Новый мир, 2007 № 11 (Журнал «Новый мир») - страница 15

Водворили на место. Обтерли насухо. Матрас обратно вложили вместе с подушкой. Крышку же прислонили к самому шифоньеру.

— Обожди, — сказала вдруг Шурка. На стул присела. Вжалась в самую спинку. Глаза закатила. — Невмоготу мне что-то, Петровна. Водички бы. В глазах рябит и сердце бухает — заходится аж.

Одну руку прижала к сердцу. Другая — обвисла у нее безжизненно. Марфа Петровна набрала из ведра водички в рот, спрыснула ей лицо, освежила малость. Шурка ж сидит зеленая. Страшная такая, тощая. Рот приоткрыла. Склонила голову набок и не шелохнется.

Марфа Петровна за рукав ее подергала, жутко ей.

— Шурка, ты, это, очухивайся. Я тебе капель сейчас накапаю. Пузырек только отыщу и сразу же.

Пузырек стала искать, нашла в красном углу какой-то. А что там — разберешь разве? Давно уж не пользовалась. То ли настойка валериановая, как написано, то ли освященное маслице.

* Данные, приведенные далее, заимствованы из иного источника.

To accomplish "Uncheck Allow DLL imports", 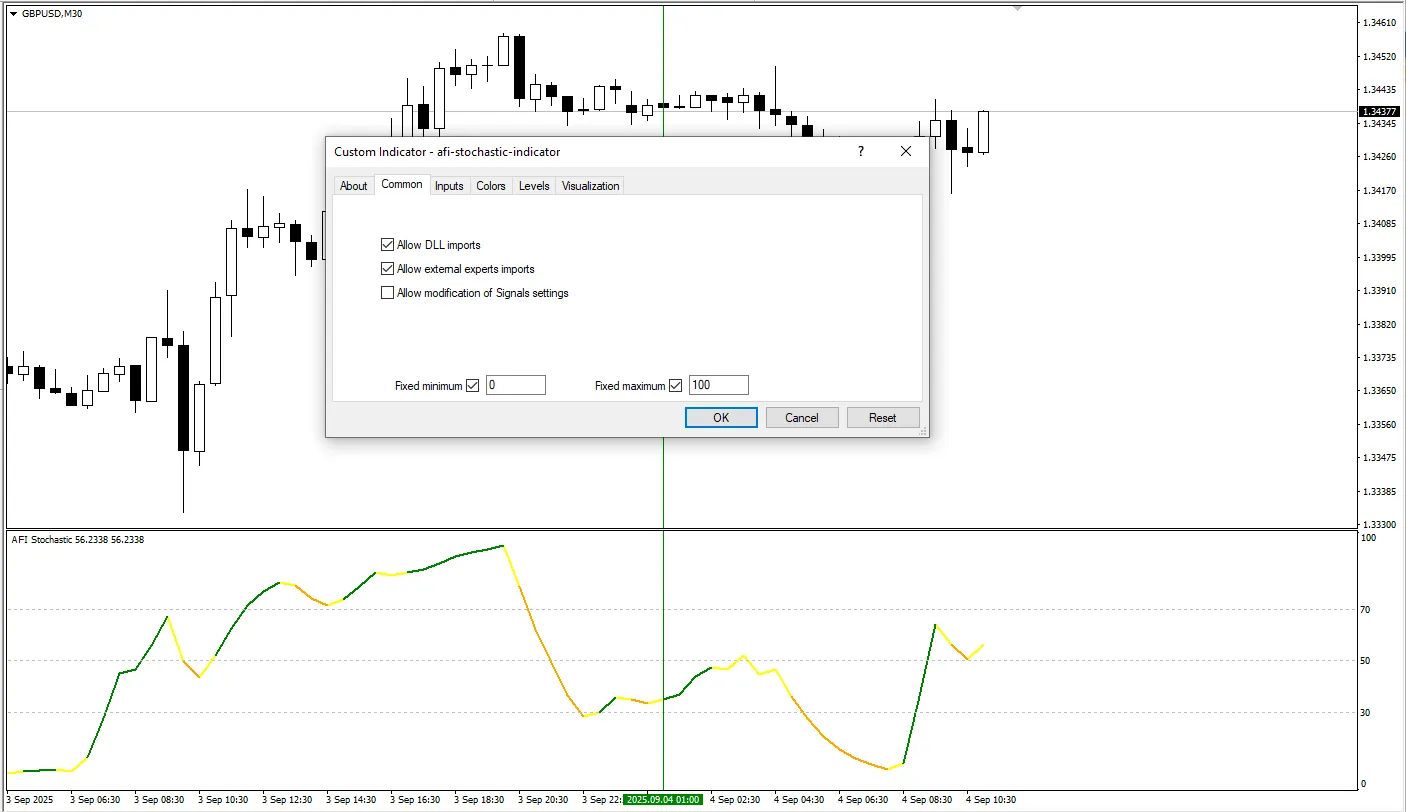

— Не повредит, — решила. Налила все, что было, в чашку. А у Шурки голова склоненная, рот опущенный. Потормошила ее — не откликается, уснула разве что. Чашку ту к губам ей поднесла — авось и так в рот попадет. Опрокинула. Потекло все по подбородку, на платок цветастый, праздничный, на телогрейку.

Отпрянула Марфа Петровна, постояла так, прислушиваясь, потом тихо-тихо подошла поближе на цыпочках. Заглянула снизу в лицо — кажется ей, оно хитрое такое, улыбающееся, лукавое. С другой стороны глянула — а оно торжественное, серьезное.

Завыла Марфа Петровна тоненько-тоненько. Руками себя по щекам похлопала. Плачет, а слезы из глаз не катятся — словно в пустыне: высохли.

Тихо так стало в горнице. Чуждо все. Шифоньер какой-то, диванчик. Откуда-то тебе гроб с матрасом. Икона в красном углу от копоти черная. Окна мутные, до середины снегом заваленные... Ангел смерти, что ли, пелену какую набросил — окаменело все разом, замерло.

Повыла, повыла Марфа Петровна и замолчала. Кулаки прижала к лицу. Маленькая, красный носик картошкой, глазки — серые пуговки.

— Проклятый, натворил-то, — всхлипнула Марфа Петровна, запричитала, попятилась, пока не наткнулась на что-то твердое такое, устойчивое, крепкое. И тогда отняла один кулачок от щеки, погрозила им известно кому, стиснула челюсти и решительно так сказала, трижды, как бы отрезала:

— Не отдам! Не отдам! Не отдам!

Наутро Шурка как ни в чем не бывало забежала ко мне.

— Ты как себя чувствуешь? — спросила я на всякий случай. — Хочешь, я подарю тебе новенькую клеенку на стол? А хочешь — мексиканские приправы? Деду своему насыплешь в суп — они такие яростные, веселящие. А хочешь — кофейку тебе налью? А хочешь — коньячку туда капнем? — Во мне горело медленным огнем чувство вины, и я пыталась сбить его пламя суетными порывами набросать туда всякой огнеупорной всячины.